> [EXERCISE DESCRIPTION] Go through the records below and copy out every line that contains the word "click".

> [Items listed in a dataset]
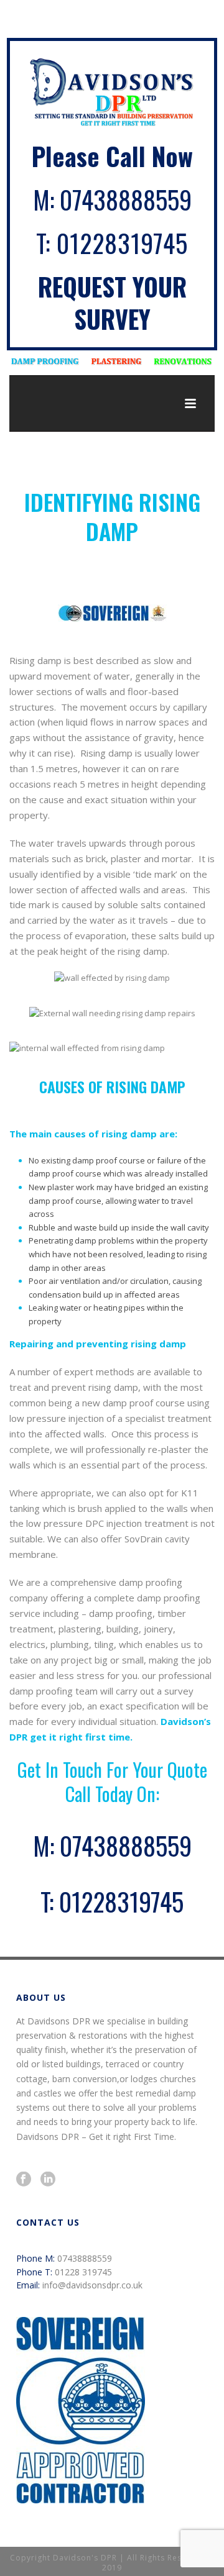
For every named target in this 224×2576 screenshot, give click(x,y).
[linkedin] (47, 2180)
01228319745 (122, 243)
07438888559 (126, 199)
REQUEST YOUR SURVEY (112, 302)
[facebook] (23, 2180)
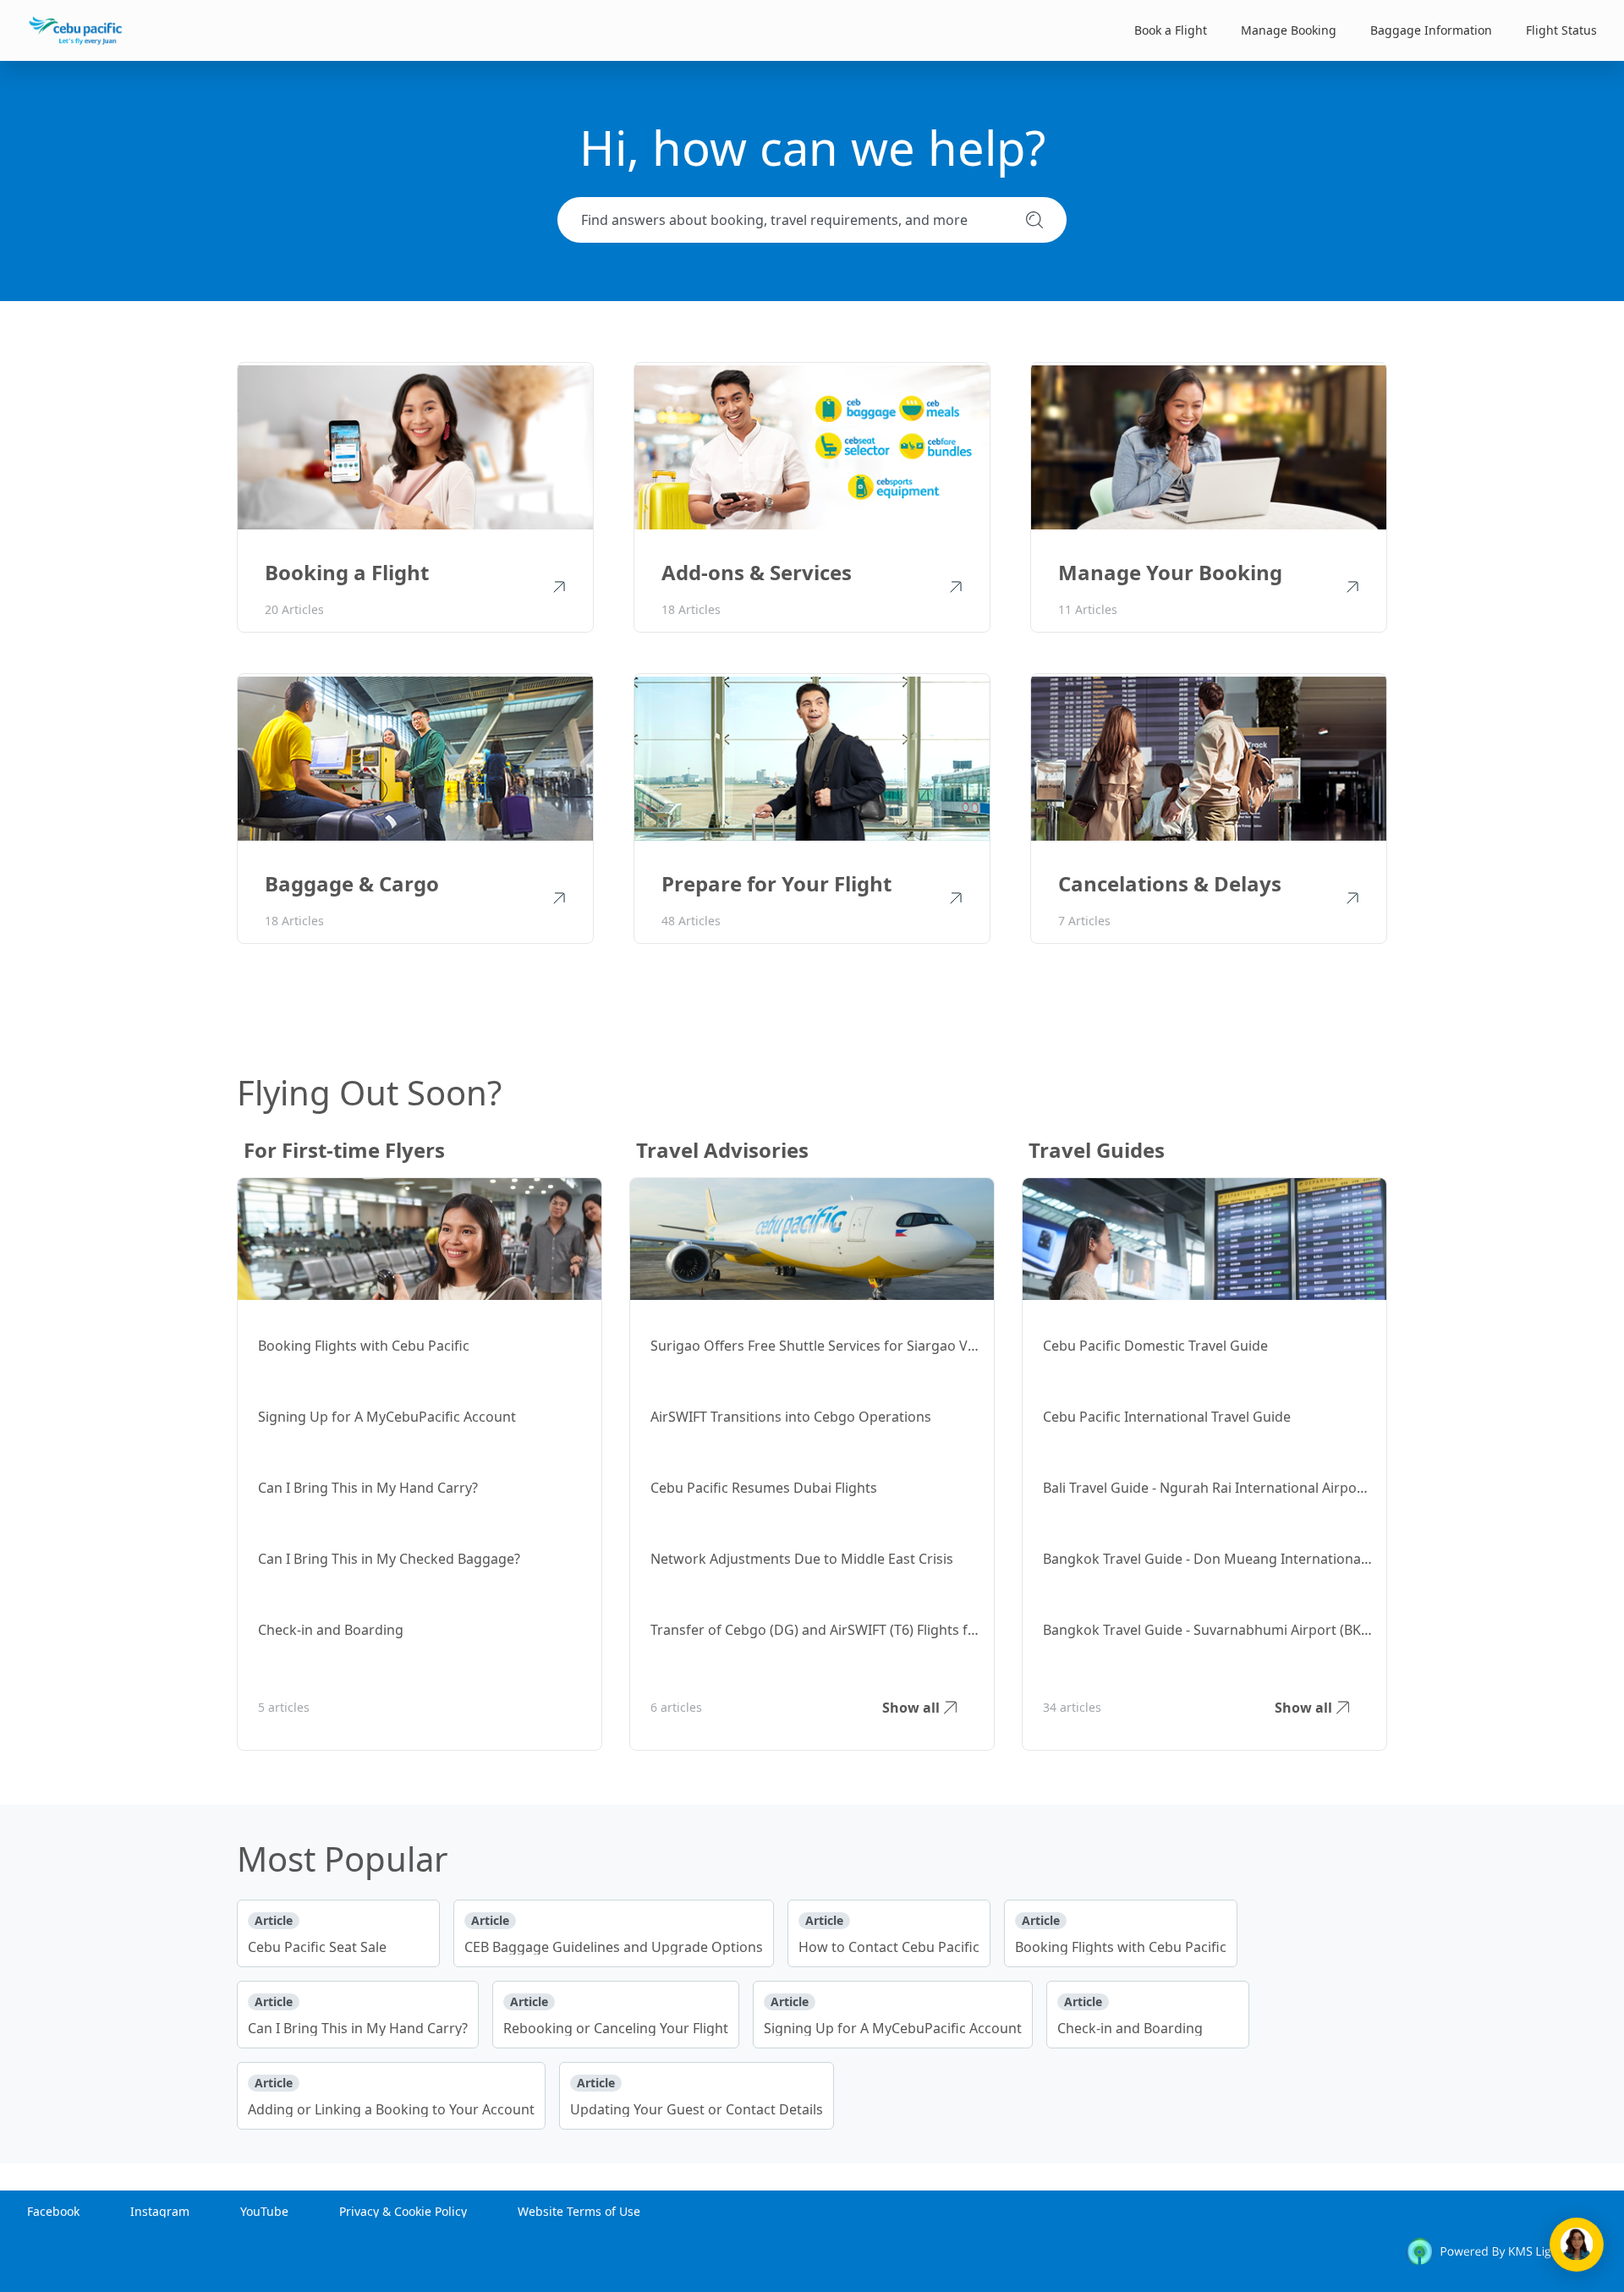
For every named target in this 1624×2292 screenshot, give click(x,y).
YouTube (264, 2211)
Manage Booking (1288, 30)
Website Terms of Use (579, 2211)
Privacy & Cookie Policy (403, 2211)
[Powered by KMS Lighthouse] (1501, 2254)
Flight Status (1561, 30)
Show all (911, 1707)
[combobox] (796, 220)
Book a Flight (1170, 30)
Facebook (53, 2211)
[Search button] (1034, 219)
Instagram (159, 2211)
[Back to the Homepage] (75, 30)
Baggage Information (1431, 30)
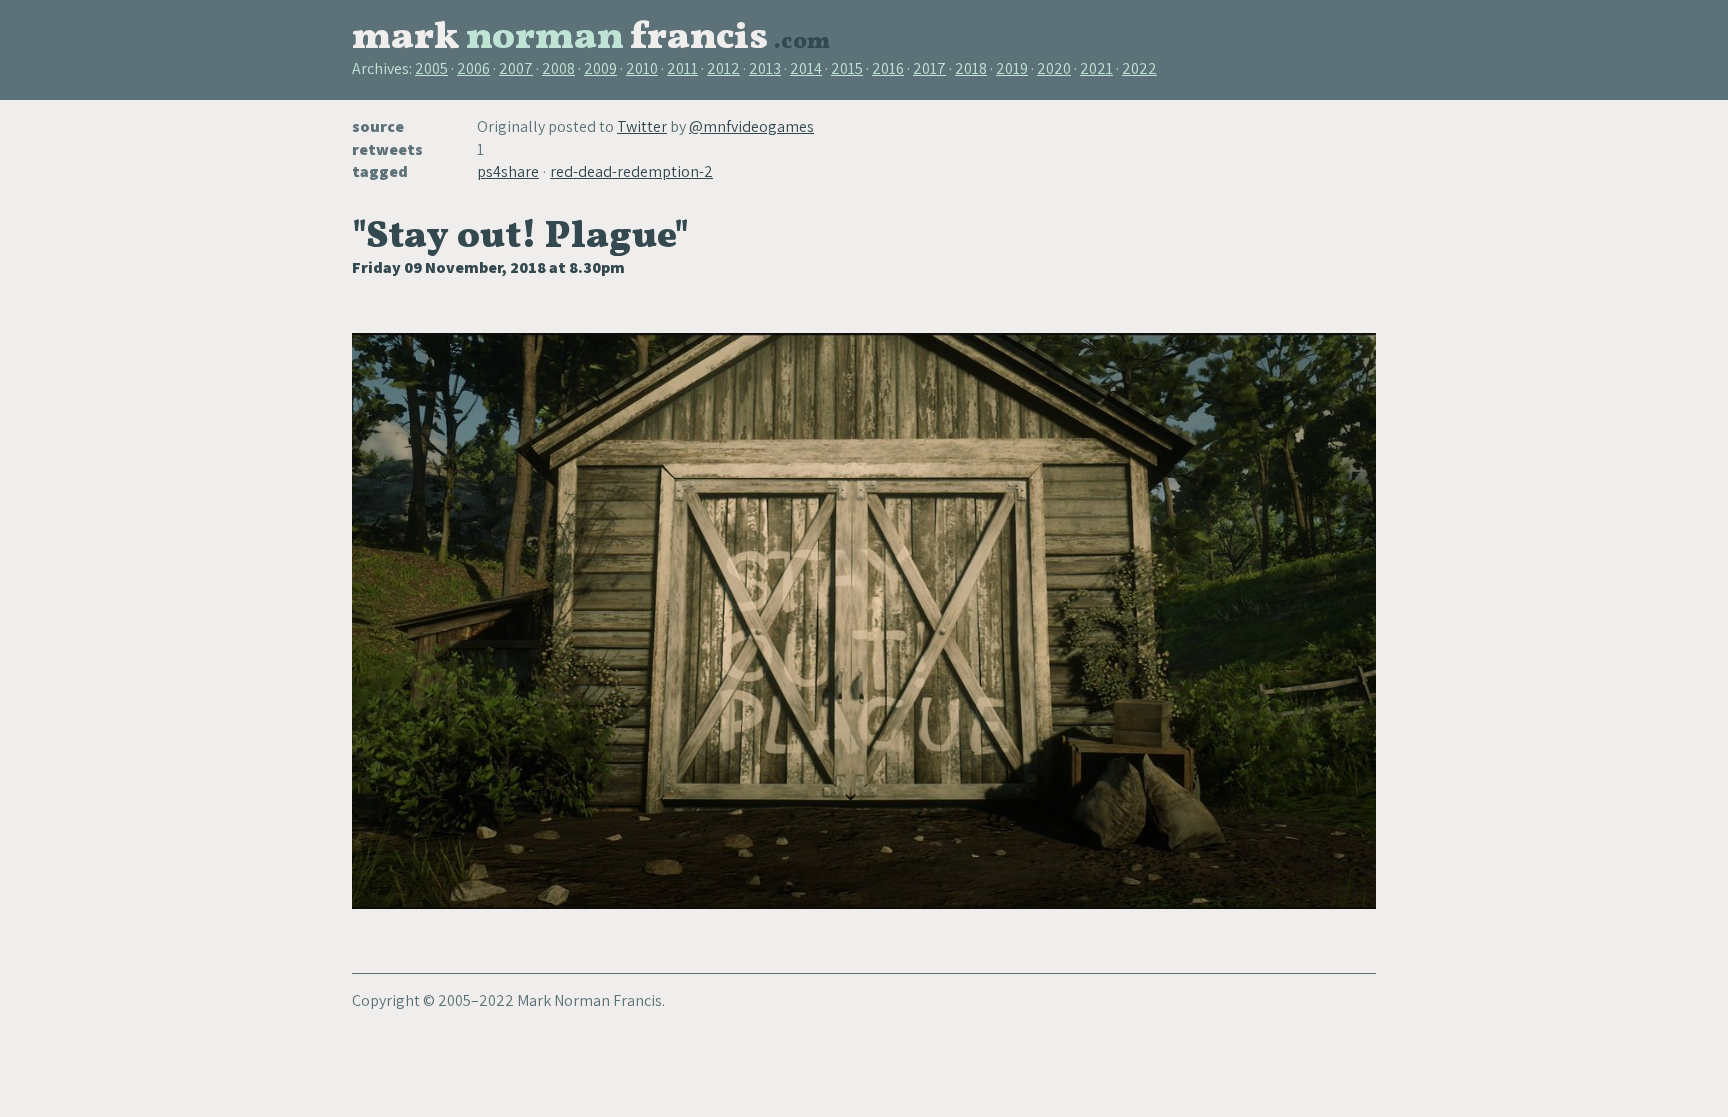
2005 (431, 68)
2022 (1139, 68)
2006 (473, 68)
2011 (682, 68)
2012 (723, 68)
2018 (971, 68)
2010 (642, 68)
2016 (888, 68)
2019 (1012, 68)
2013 (765, 68)
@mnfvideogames (751, 126)
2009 (600, 68)
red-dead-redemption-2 (631, 171)
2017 (929, 68)
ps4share (508, 171)
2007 (516, 68)
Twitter (642, 126)
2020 (1054, 68)
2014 (806, 68)
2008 (558, 68)
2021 (1096, 68)
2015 (847, 68)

> [ANSWER TO THIS PROBLEM]
For every named target in this 224×2576 screenshot, give click(x,y).
For every named target in this 1624×2292 screenshot, give click(x,y).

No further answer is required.